Ok, maybe you too, now that you may be having second thoughts about the coming future. And it is coming. there’s no holding it back. There are important issues coming to the fore. How the building impacts on human health and the environment is a monumental issue, not to mention the consumption of depleting energy resources for another.
Overlaid on all this, for me, is an important element I would hate to see overlooked. and that is style. I have adopted the techniques, patterns and methods (as best I could) to the old way of doing things. This has come from experience. Decades of dismantling 19th century homes gave me the opportunity to see how master carpenters worked and interpreted certain problems and solved them expertly. Under engineering tests of these methods, they usually stood up well and often surpassed today’s standards. And I had to appreciate as well, the economy of line and material to produce beautiful architecture while maintaining an undeniable efficiency. there are stories of Swedish settlers in New England living snug in their log homes while the Dutch and English suffered the cold in their framed houses.
A log home is about as green as it gets, being energy efficient while being biodegradable. They lead in the realm of heating and cooling. Tests have proved the benefits of their thermal mass, (the ability of a material to absorb, store and later release heat) rating them toward the top of ecologically-conscious homes. Further to this, there is a particular advantage in choosing a vintage log house if one can be found. The logs of an early Canadian log home have stood for decades acclimatizing to our seasons, consequently not subject to the shrinkage of wood recently harvested which could create gaps around windows and doors.

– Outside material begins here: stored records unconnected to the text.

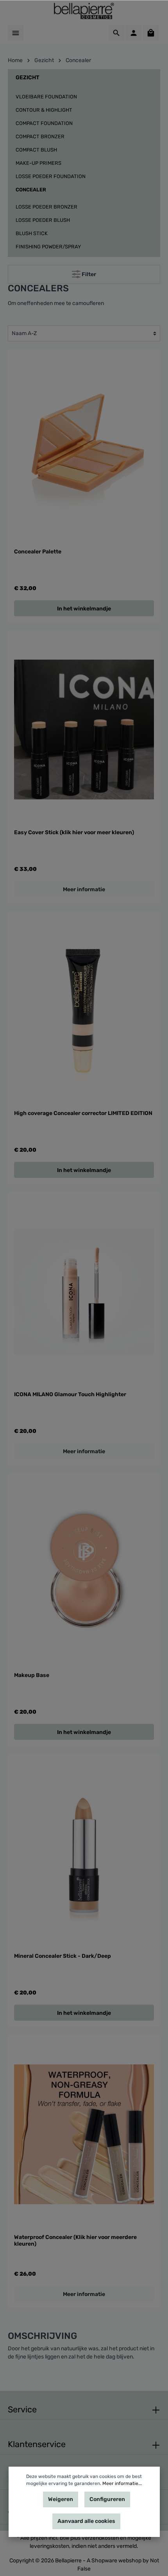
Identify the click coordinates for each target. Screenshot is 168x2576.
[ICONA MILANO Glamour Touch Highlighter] (84, 1291)
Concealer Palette (37, 551)
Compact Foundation (44, 123)
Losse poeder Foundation (51, 176)
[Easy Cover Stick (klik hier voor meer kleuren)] (84, 730)
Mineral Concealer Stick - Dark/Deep (62, 1956)
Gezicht (27, 77)
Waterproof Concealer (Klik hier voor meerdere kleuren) (75, 2241)
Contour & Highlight (44, 110)
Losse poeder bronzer (46, 207)
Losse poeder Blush (43, 220)
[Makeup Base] (84, 1572)
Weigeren (60, 2499)
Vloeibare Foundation (46, 97)
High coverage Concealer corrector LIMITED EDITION (83, 1113)
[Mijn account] (133, 33)
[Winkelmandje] (151, 33)
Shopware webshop (116, 2560)
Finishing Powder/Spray (48, 247)
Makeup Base (31, 1675)
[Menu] (15, 33)
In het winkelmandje (84, 608)
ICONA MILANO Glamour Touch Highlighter (70, 1394)
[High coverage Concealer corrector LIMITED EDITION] (84, 1010)
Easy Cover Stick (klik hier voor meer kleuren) (74, 832)
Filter (88, 274)
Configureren (107, 2499)
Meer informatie (84, 889)
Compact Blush (36, 150)
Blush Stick (32, 233)
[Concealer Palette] (84, 448)
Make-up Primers (38, 163)
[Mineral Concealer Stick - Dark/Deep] (84, 1853)
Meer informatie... (122, 2483)
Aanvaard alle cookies (86, 2521)
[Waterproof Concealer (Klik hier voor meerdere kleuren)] (84, 2134)
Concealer (31, 190)
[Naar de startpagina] (84, 11)
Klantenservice (37, 2444)
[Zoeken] (116, 33)
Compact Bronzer (40, 136)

There are many ways to incorporate green energy into your home. Of course, one of the most appealing has always been the fireplace. What would a log house be without a wood-burning fireplace? for cozy winter days and evenings nothing matches the ambiance a real fire offers. the hearth traditionally has always been the heart of a home. It is important however that the fireplace is built efficiently to give the maximum heat for the amount of fuel (wood) loaded into the firebox. Benjamin Thompson, later known as Count Rumford, has left us with a redesign of the earlier deep fireplaces that were less than adequate to the task. To improve the heat output, his design of splayed sidewalls, a taller firebox shallow depth and narrow throat drew better and reduced soot build-up for an overall and welcome improvement.
It’s best to establish the size of the firebox by first selecting a mantelpiece (a period recycled one preferably) that determines the height and width of the firebox itself. A hearth that extends into the room at least three brick lengths (27”) and flush with the finished floor surface maintains the traditional approach.
So here it is. We find them….houses built better than those today… houses with character you won’t find today…houses looking for a homesite, some beautiful hill somewhere, perhaps beside a lake, maybe nestled into that valley where you fished as a kid but anywhere that a house you dreamed about can come and give you shelter. Our homes are old, sure. But therein lies the charm, the history, something to pass on, something built strong once and rebuilt again, for you. they will grow again and you will grow with them, complementing the environment and doing no harm…in today’s popular shade of green.